Concern among the Kurds seems certain to increase with the failure in Vienna on Friday of the latest talks between the United Nations secretary general, Kofi Annan, and Iraqi officials aimed at resuming United Nations weapons inspections in Iraq. The inspections are to determine whether Baghdad is continuing efforts toward building nuclear, chemical and biological weapons, as Washington has charged, and to destroy any programs that are found.
Many United Nations members, including important American allies, see a resumption of weapons inspections, suspended after Mr. Hussein drove inspectors from Baghdad in 1998, as the only way of forestalling American military action. United Nations and Iraqi officials said talks would continue in Europe in coming months, but Washington viewed the Vienna meeting as a watershed. Iraqi officials placed blame for the talks’ failure on an “American plot” to prepare for a military attack.
In an American-led campaign, Kurdish territory would be a crucial platform for a ground assault.
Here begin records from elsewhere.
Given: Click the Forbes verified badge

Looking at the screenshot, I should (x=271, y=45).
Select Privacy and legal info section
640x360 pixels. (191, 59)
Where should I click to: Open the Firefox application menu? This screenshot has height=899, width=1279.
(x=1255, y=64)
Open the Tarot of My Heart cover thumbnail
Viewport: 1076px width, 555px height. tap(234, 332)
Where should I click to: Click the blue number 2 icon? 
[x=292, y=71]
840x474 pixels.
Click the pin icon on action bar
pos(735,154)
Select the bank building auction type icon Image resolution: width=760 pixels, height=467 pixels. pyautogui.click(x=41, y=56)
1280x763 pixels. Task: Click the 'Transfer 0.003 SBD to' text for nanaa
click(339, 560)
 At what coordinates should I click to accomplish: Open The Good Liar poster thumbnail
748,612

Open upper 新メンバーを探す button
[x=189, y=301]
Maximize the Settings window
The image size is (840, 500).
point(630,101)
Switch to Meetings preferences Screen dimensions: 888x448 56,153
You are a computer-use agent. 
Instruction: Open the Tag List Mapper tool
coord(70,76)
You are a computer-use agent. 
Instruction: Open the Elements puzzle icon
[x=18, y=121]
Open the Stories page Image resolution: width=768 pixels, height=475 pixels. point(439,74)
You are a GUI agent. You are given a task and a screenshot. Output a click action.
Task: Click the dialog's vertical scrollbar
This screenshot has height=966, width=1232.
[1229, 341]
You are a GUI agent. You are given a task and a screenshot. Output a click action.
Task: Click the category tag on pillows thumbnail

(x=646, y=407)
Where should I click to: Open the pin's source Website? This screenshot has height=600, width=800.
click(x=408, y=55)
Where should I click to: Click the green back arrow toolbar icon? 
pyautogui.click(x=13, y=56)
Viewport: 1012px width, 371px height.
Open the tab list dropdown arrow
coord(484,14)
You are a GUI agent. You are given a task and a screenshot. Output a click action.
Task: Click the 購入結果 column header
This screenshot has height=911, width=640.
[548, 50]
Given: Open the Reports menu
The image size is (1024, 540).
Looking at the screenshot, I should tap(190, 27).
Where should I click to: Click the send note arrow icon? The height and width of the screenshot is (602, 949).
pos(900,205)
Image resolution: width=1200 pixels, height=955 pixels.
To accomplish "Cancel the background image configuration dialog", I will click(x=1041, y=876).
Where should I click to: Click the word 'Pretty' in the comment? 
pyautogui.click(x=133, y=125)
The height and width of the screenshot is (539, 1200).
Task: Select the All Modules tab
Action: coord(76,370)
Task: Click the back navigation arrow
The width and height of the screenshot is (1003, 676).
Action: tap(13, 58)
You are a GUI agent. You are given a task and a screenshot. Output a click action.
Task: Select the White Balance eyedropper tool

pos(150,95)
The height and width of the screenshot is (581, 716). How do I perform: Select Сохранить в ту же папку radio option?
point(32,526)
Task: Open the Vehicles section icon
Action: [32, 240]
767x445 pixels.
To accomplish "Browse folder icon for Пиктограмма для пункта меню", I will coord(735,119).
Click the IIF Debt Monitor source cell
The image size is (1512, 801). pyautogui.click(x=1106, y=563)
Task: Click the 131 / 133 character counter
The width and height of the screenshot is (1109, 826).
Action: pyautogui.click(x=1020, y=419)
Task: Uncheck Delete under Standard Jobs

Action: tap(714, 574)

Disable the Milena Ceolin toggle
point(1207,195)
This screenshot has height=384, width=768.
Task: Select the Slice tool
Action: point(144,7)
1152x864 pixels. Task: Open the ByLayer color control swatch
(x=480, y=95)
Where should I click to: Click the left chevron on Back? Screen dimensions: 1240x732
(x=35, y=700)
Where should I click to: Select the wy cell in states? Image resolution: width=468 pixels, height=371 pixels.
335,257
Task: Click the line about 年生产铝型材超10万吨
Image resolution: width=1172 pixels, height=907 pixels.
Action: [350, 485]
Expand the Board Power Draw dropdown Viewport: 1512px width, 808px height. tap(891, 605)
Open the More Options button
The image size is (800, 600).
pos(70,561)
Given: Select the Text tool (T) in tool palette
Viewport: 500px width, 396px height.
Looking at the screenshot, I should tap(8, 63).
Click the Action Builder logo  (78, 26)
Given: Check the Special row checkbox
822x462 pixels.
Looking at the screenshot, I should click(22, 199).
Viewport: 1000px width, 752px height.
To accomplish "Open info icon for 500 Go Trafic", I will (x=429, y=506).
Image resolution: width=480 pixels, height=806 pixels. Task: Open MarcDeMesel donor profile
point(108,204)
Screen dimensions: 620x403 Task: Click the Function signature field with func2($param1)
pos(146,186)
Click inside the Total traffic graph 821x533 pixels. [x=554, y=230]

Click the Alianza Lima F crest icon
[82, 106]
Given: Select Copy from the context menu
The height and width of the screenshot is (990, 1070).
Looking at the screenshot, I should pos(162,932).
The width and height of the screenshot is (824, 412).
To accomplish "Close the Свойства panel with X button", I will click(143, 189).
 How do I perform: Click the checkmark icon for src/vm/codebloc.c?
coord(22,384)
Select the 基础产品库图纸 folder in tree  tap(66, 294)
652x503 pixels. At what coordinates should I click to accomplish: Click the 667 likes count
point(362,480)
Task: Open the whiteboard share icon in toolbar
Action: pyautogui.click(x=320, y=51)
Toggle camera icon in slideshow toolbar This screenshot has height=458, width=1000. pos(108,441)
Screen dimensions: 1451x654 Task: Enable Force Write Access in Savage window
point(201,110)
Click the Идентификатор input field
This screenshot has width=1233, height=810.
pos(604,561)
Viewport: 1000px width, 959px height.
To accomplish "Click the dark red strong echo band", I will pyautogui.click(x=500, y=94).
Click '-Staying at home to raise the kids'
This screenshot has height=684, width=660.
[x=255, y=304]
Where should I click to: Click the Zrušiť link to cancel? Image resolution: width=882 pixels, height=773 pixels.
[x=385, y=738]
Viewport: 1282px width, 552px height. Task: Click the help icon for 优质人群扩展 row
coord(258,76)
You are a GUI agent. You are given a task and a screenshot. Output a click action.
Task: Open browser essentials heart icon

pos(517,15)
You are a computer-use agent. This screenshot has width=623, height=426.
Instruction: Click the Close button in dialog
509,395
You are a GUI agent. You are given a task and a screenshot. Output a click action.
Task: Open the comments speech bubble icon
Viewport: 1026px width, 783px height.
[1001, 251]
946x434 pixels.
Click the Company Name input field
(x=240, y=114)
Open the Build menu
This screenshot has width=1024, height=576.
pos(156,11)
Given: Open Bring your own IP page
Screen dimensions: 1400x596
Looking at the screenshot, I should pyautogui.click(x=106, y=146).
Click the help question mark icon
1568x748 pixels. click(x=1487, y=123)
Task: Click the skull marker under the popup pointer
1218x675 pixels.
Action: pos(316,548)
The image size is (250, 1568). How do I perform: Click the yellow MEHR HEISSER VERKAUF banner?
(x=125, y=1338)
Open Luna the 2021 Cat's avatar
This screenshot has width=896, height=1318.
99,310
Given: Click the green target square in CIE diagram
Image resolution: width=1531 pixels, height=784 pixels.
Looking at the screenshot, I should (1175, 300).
In one plan discussed in Washington, American forces, with Kurdish and other Iraqi opposition fighters, would seek to replicate the war against the Taliban in Afghanistan, using the Kurdish-controlled areas and troops much as the territory and troops of the Afghan Northern Alliance were used.
But the Kurdish leaders, in the interviews, said they would resist any American actions aimed at toppling Mr. Hussein unless Washington gave “guarantees” in advance. They said these would include an undertaking that a future Iraqi government would adopt a democratic political system, with a federal structure that provided for wide-ranging Kurdish autonomy in the north.
In effect, this would require Washington to promise that Kurds would maintain effective control of the area they now rule. But it is far from certain that other Iraqi opposition groups drawing support from the country’s Arabs would agree, partly because of the Baghdad’s reliance on revenues from the north’s oil fields.
The Kurdish leaders spoke with a sharp edge of distrust for the United States, which they said had “betrayed” Iraqi Kurds at crucial moments in the past, most recently during the Iraqi onslaught against the Kurdish uprising in 1991. Mr. Barzani and other leaders also referred bitterly to events in 1975, when the United States encouraged Iraqi Kurds to ally themselves with Shah Mohammed Reza Pahlavi of Iran in a territorial dispute with Iraq, only to back a reconciliation between Iran and Iraq that left the Kurds exposed to a military crackdown by Baghdad.
Mr. Barzani coupled this bitterness with a reminder that Washington’s hawkishness on Iraq is led by a president whose father, many Iraqi Kurds contend, let them down in 1991.
After American troops liberated Kuwait, then stopped at Iraq’s southern border, the first President Bush encouraged Kurds in northern Iraq and Shiite Muslims in the south to “take matters into their own hands.” He then withheld American military support when their uprisings drew savage retribution from Baghdad.
When they discuss American plans, the Kurdish leaders reserve their harshest condemnation for any attempt to topple Mr. Hussein by C.I.A.-led covert action, possibly by fomenting a military coup. Reports from Washington have said Mr. Bush this year strengthened a presidential directive authorizing the C.I.A. to mount covert operations inside Iraq with the aim of toppling Mr. Hussein, and authorized American agents to kill him if necessary in self-defense.
But Barham Salih, who heads the government in the eastern half of the Kurdish territory under the authority of Mr. Talabani, said American officials had been told bluntly that the Kurds would oppose any attempt to topple Mr. Hussein by a coup. “We are not interested in exchanging one dictator for another,” Mr. Salih said. “We want a democratic, pluralistic, responsible government in Iraq, and that cannot come from a coup.”